11.  Draw a picture of something you can do well that you could not do a year ago.

12.  What would a package or label look like and say, if you were the product within ?  Construct such a package. Why would people want to buy you ?

What are some ways that parents can talk about the artwork their children create?

Suggestions for Reviewing Artwork with Children

 

1. Have children describe the art in their own way.

2. Ask children to tell more about specific parts of the art... describing actual forms, objects, and people.

3. As children to describe the picture in the "first person" (Caution: This may be uncomfortable for some children).

4. If children don't know what something means in the art, an explanation or interpretation can be tentatively suggested. However the interpretation should be checked out with the child's sense of "rightness." If an interpretation falls flat it may be incorrect or merely timed incorrectly.

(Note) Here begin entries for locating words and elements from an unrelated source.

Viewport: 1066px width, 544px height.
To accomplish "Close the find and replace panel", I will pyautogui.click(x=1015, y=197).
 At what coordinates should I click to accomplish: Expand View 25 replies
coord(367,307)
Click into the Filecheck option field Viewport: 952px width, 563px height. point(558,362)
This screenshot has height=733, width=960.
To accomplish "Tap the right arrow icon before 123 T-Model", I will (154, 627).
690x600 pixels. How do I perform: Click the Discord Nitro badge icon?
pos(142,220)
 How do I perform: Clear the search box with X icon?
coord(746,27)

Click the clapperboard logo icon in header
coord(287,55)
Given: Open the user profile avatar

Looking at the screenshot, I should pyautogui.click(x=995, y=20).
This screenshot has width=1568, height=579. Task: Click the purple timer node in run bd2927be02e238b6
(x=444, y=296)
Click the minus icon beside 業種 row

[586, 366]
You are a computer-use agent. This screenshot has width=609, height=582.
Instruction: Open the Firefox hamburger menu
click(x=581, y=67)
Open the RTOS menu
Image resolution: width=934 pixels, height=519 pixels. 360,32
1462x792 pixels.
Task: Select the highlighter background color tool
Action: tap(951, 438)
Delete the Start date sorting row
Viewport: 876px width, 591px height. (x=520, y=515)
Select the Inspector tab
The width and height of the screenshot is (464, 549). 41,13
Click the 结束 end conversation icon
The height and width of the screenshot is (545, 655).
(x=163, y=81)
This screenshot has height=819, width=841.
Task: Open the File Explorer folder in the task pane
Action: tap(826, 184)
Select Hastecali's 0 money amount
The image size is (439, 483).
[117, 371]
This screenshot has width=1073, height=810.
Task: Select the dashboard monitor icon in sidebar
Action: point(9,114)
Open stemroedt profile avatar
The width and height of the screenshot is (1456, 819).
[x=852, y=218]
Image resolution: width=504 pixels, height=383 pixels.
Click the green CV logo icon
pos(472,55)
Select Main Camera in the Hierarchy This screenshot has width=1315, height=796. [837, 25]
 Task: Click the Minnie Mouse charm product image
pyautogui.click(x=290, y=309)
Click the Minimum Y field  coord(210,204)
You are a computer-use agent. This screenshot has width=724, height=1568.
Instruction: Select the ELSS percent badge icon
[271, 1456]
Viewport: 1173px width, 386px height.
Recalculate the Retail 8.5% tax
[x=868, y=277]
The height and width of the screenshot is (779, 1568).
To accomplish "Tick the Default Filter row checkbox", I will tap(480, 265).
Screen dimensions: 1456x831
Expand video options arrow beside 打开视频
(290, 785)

5. Encourage children to focus on the use of colors. Colors can be used realistically or idiosyncratically and can be used in different ways at different times. (Developmentally young children do not use colors realistically).

6. Watch for cues in children's voice, tone, body posture, expression, and breathing. Use these cues to encourage further exploration or to back off from thoughts and ideas that produce too much anxiety.

7. Help the children own what have been created or said about the art. Gently ask how the art fits with any part of their life.

8. Watch for missing parts or empty spaces. However, be cautious, as we cannot assume that the missing part is always symbolic of the same thinking or feeling in every picture, or even in every picture done by the same child.

9. Sometimes take the picture literally, but sometimes go for the opposite of what is there (Example: Super-heroes reflecting a child's self-confidence or overcompensating for a weak self-image).

10. Have children describe the process of doing the art (Feelings about doing the art before, during, and after completing the work).

11. Let the children draw at their own pace (Trust that the children will draw only what they are ready to discuss).

12. Look for patterns and themes in the artwork.

Note: This list of suggestions was compiled from the writings of many colleagues over the years.